During the Kickstarter campaign we alluded to the idea that players would be able to see the condition of their ship deteriorate over time. This means that whether you’re the sort of player that has carefully run the same trade route a thousand times, or the type to constantly botch docking attempts and get into scraps with the local authorities, your ship will eventually begin to show signs of wear and tear.

The left-hand side of the image below is a paint-over of the Sidewinder model that was made as a reference for the rendering programmers, to represent the level of detail that the final effect will hopefully achieve. Within this image you can see examples of edge-based and directional wear, burn marks around thrusters, the flaking of paint and decals, as well as dirt and stains. All of these things will help to really communicate to other players the experiences that your ship has gone through.



 
This effect will be achieved by blending authored textures and procedural masks. The first step of this process is for our artists to define what each ship will look like in their painted and raw-material forms. The shader will then use procedural masks to remove the painted texture in chips, scratches and flakes, revealing the ship’s metal hull in areas where directional or edge wear might take place. A similar process will also take place for additive effects, such as dirt, stains and burn marks.

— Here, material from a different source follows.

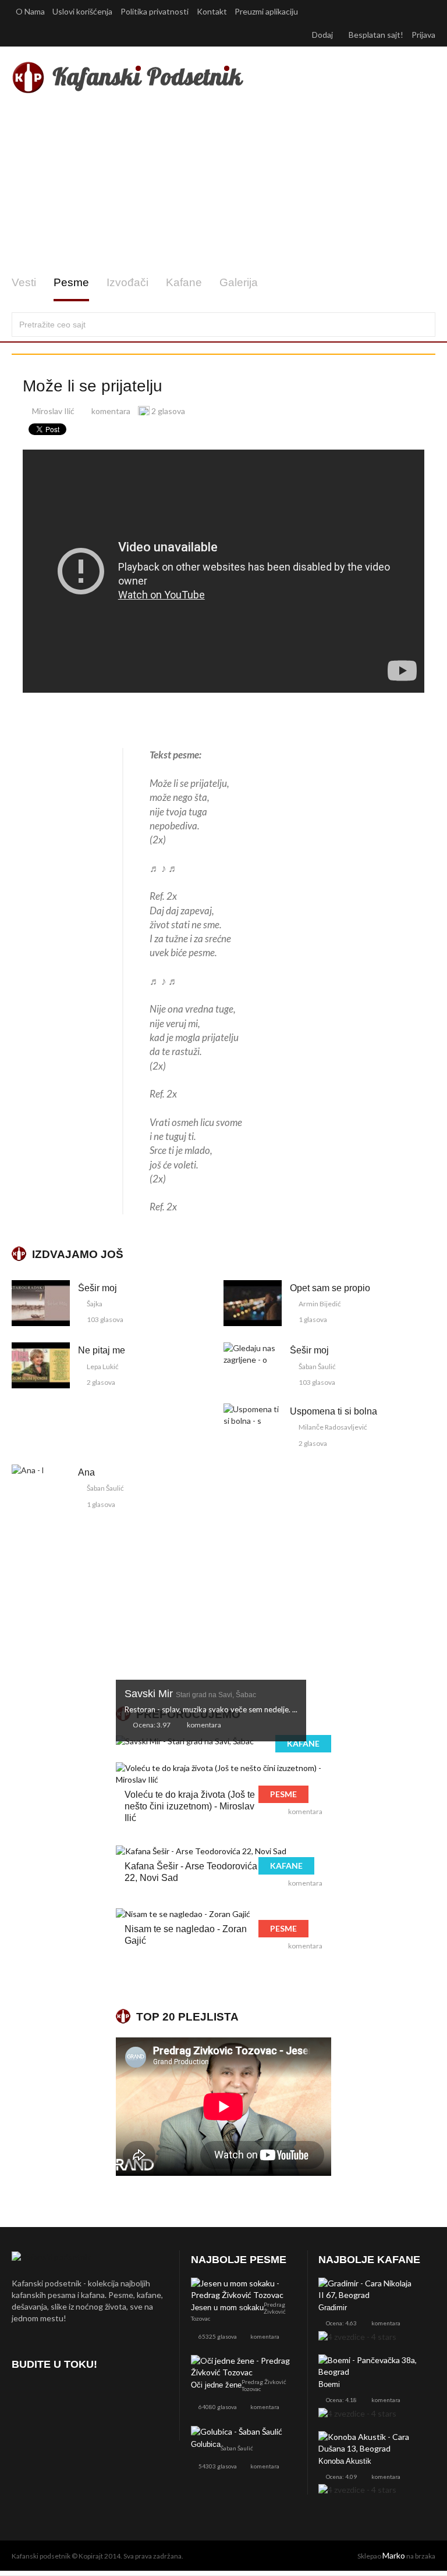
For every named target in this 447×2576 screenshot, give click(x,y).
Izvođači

The technique above describes how this effect will be achieved, but there also needs to be a rule set by which this technique is implemented. This will be done using logic that prescribes additional layers of detail by factoring in the encounters that a player has experienced with a chosen ship, as well as the length of time that a player has owned that specific ship. Overall this should add another level of immersion to the game and really allow players to see upon first glance just how much they and their ship have been through together.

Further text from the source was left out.